> _Exercise instructions_: Look below and pull out each line with the word "will".

(Items from a data source)
-----

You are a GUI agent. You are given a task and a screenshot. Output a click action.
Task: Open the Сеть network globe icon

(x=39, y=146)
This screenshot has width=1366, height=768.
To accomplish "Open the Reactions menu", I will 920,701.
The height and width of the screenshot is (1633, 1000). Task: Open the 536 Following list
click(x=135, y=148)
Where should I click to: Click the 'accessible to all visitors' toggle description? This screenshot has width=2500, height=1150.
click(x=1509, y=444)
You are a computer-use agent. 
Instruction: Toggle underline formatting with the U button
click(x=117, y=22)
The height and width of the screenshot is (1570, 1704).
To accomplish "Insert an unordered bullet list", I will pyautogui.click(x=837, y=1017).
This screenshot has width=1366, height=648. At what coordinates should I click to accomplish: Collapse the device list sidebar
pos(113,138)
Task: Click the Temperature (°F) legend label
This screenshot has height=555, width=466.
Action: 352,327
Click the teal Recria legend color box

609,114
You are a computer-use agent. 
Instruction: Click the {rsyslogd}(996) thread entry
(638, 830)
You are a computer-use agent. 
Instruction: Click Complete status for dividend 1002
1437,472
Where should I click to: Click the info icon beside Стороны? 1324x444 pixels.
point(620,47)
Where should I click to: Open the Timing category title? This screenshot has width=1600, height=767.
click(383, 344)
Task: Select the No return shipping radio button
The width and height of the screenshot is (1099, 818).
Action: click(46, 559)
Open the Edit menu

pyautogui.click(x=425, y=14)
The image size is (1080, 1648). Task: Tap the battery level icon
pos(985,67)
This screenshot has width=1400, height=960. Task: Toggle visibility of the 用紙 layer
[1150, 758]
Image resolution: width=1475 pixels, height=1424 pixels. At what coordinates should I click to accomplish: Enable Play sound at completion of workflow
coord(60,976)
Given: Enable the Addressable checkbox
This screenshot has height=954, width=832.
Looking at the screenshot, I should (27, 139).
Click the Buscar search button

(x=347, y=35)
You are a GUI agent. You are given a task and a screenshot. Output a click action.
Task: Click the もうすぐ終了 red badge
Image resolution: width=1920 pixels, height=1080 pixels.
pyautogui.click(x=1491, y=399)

-----

> _Task result_:
To accomplish "Open the Reactions menu", I will 920,701.
To accomplish "Insert an unordered bullet list", I will pyautogui.click(x=837, y=1017).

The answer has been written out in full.